§ **Given exercise a**
Rewrite the dirstate merge message starting at "On Tue, 2007-10-23" and ending at "is also faster.", with "fortnight" replaced by "month".

+++ Text shown +++

[MERGE] Native dirstate update-basis-via-delta

Wed Oct 24 01:45:08 BST 2007

On Tue, 2007-10-23 at 18:49 -0500, John Arbash Meinel wrote:
> -----BEGIN PGP SIGNED MESSAGE-----
> Hash: SHA1
> 
> Robert Collins wrote:
> > This enables the delta-to-basis-from-commit that Martin and I
> > collaborated on over the last fortnight.
> > 
> > For my tests, 'bzr commit FOO' drops from 15 seconds to 10 on a mozilla
> > tree. Initial commit and regular incremental commit is also faster.
> > 
> > -Rob
> > 
> 
> _discard_merge_parents iterates over all entries and just removes everything
> past the first node.
>
> What if instead it was an iterator itself and would yield all the nodes. It
> just seems a little weird to remove all of the ('a', 'a') entries when you may
> be introducing more. It would also mean that you could do 1 pass instead of
> multiple.

+++ Listed records +++

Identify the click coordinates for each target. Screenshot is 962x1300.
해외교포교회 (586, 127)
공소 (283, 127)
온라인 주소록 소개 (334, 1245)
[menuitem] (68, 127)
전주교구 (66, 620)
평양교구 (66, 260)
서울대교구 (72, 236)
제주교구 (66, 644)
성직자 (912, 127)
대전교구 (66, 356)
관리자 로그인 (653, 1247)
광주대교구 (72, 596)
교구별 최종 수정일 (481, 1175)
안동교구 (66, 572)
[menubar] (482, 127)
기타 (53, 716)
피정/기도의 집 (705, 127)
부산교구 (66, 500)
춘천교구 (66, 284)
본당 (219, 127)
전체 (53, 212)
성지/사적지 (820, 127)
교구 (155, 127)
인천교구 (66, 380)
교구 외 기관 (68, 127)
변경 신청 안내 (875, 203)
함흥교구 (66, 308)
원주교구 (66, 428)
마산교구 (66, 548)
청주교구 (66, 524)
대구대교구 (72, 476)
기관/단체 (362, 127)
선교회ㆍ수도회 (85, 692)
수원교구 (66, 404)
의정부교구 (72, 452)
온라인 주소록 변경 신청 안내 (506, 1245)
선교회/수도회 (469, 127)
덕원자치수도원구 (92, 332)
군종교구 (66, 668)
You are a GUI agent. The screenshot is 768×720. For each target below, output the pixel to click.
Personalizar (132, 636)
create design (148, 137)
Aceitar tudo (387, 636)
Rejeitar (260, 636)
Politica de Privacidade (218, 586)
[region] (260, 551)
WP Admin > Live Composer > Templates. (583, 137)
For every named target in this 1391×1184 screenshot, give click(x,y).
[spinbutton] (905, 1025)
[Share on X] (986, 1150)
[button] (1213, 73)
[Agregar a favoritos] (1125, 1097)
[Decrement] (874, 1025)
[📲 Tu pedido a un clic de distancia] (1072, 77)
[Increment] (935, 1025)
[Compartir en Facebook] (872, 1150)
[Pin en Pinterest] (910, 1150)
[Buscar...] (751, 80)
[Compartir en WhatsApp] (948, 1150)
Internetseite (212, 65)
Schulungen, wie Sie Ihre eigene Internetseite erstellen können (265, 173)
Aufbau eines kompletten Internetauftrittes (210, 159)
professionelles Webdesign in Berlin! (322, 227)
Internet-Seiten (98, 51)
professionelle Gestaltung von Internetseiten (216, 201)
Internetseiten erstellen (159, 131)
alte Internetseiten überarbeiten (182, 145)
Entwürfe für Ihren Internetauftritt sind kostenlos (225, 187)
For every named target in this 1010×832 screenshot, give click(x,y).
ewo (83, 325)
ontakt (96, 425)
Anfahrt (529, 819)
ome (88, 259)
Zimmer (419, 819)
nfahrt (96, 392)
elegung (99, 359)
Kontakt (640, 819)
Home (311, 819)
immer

+++

§ **Given exercise b**
Format the records as a JSON list of strings, one string per line, starting at the line containing "professionelles Webdesign in" and ending at the end of the records. Leave out blank lines.

§ **Expected answer a**
On Tue, 2007-10-23 at 18:49 -0500, John Arbash Meinel wrote:
> -----BEGIN PGP SIGNED MESSAGE-----
> Hash: SHA1
> 
> Robert Collins wrote:
> > This enables the delta-to-basis-from-commit that Martin and I
> > collaborated on over the last month.
> > 
> > For my tests, 'bzr commit FOO' drops from 15 seconds to 10 on a mozilla
> > tree. Initial commit and regular incremental commit is also faster.

§ **Expected answer b**
[
  "professionelles Webdesign in Berlin! (322, 227)",
  "Internet-Seiten (98, 51)",
  "professionelle Gestaltung von Internetseiten (216, 201)",
  "Internetseiten erstellen (159, 131)",
  "alte Internetseiten überarbeiten (182, 145)",
  "Entwürfe für Ihren Internetauftritt sind kostenlos (225, 187)",
  "For every named target in this 1010×832 screenshot, give click(x,y).",
  "ewo (83, 325)",
  "ontakt (96, 425)",
  "Anfahrt (529, 819)",
  "ome (88, 259)",
  "Zimmer (419, 819)",
  "nfahrt (96, 392)",
  "elegung (99, 359)",
  "Kontakt (640, 819)",
  "Home (311, 819)",
  "immer"
]